Patterson Hood (Drive-By Truckers) and Talib Kweli both make music to make a difference. On their respective new releases American Band and The Seven (Kweli’s EP in collaboration with Styles P), the lyrics directly address social and political issues. The Southern rocker and NYC rapper sat down for the Talkhouse Podcast last month and covered a lot of ground, including: Kweli’s experiences on the ground in Ferguson; Patterson’s desire to provide a visible alternative to white Southern men as bigots in the media; Dave Chappelle’s planning meeting with Saturday Night Live’s Lorne Michaels; Harry Belafonte’s attempt to make a “We Are The World”-style song with rappers for Ferguson; and so much more. Check it out, and subscribe now on iTunes or Stitcher to stay in the loop on future Talkhouse podcasts.
— Elia Einhorn, Talkhouse Podcast host and producer.
Today’s episode was recorded by Mark Yoshizumi and Patterson Hood, and mixed by Mark Yoshizumi.
Want to take action?
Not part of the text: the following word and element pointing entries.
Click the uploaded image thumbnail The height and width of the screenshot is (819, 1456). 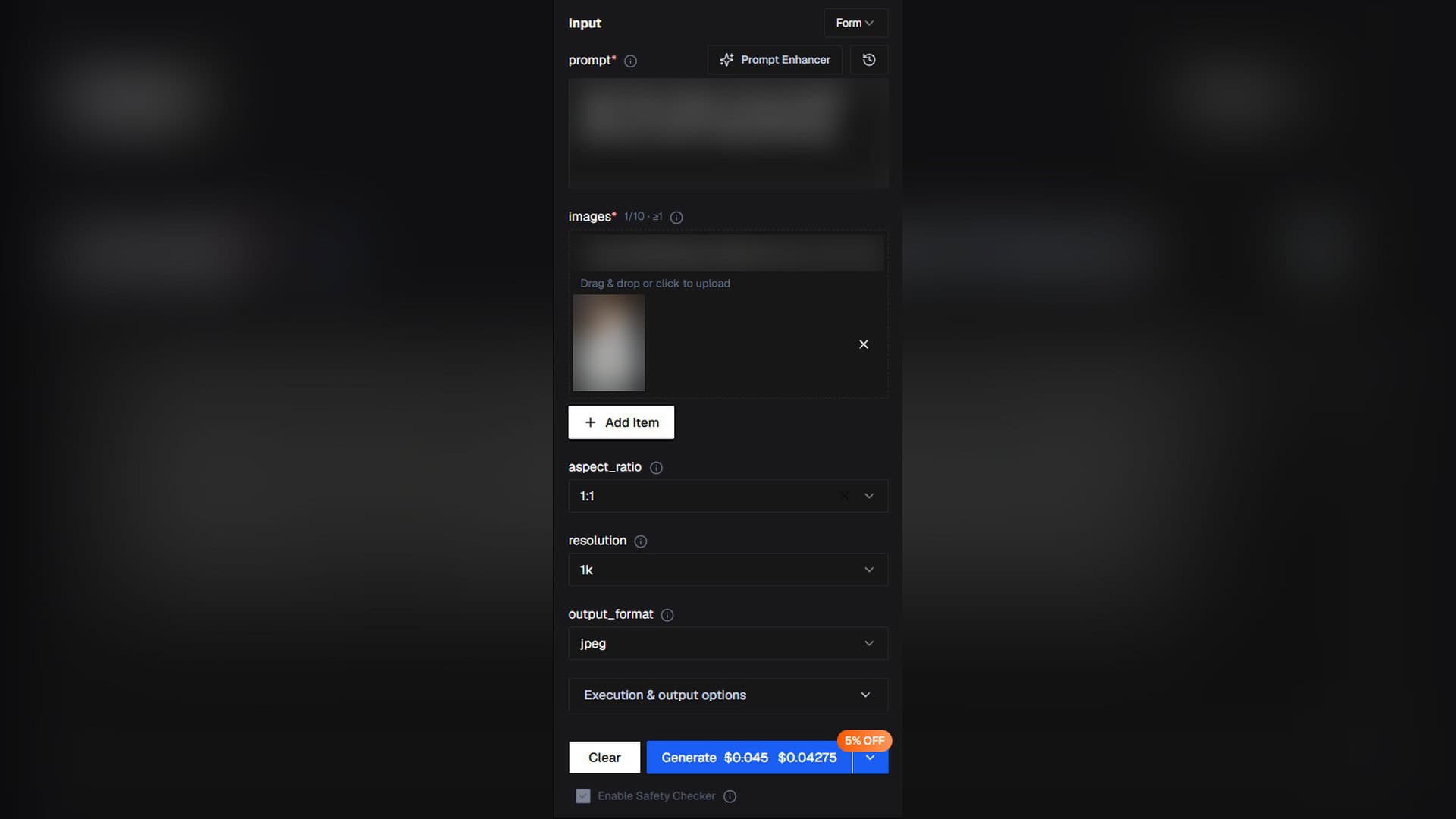click(x=609, y=343)
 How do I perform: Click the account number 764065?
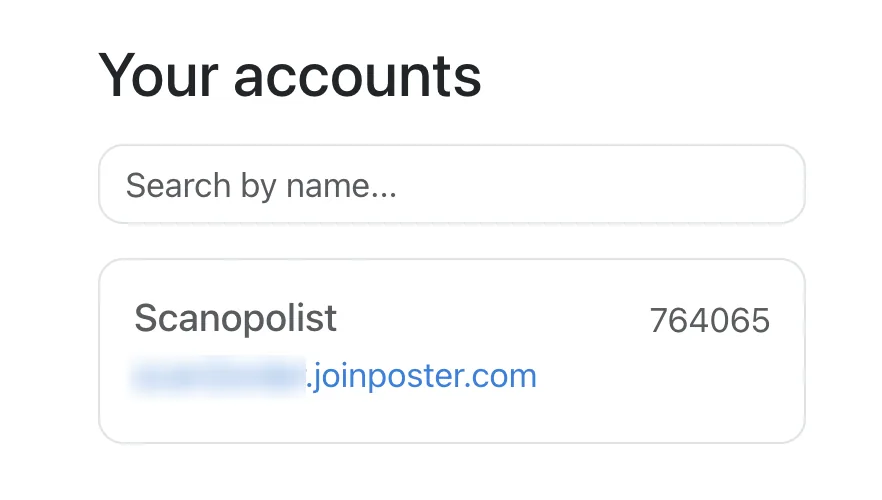pos(709,321)
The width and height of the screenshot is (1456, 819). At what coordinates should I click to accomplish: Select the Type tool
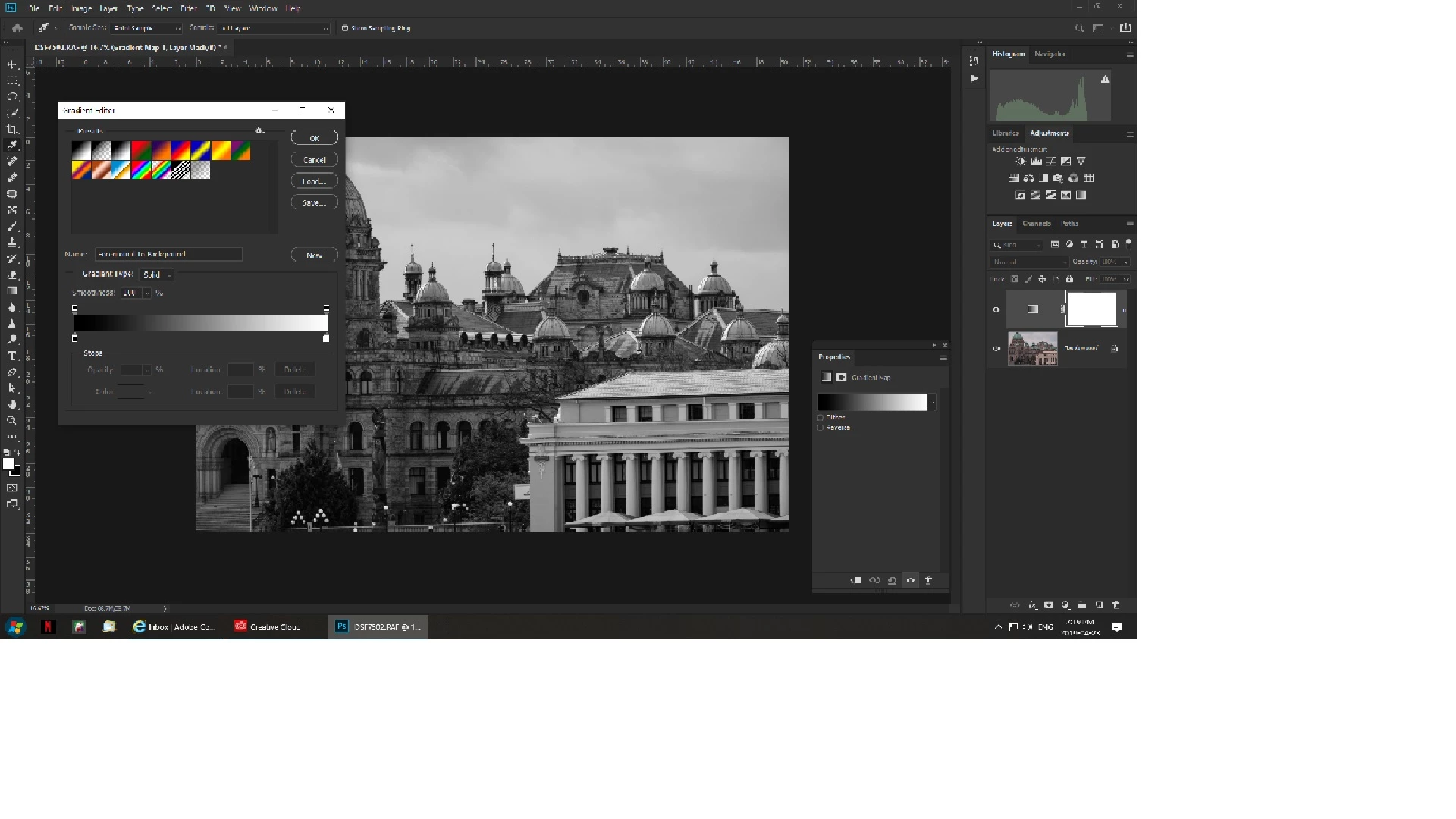point(12,356)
Talib Kweli recommends:
Indivisible.org is a bunch of congressional staffers, people who have worked in Congress who are giving people tools to be anti Trump, whether it’s to participate in a Hill Day or to go to your local town hall and stuff like that. Indivisible.org, they’re doing great, great work.
Adopt-A-State is getting people to change the demographic, change the vote in some of the red states so we can change some of the electoral college nonsense.
Very important to me is Sleeping Giants. I’m not sure if they have a website but they’re on Facebook and Twitter. Sleeping Giants is a group of people ... taking on Breitbart.com ... They’re going after their advertisers and getting advertisers to pull their ads and money out of Breitbart. That’s a strategy I feel like is working.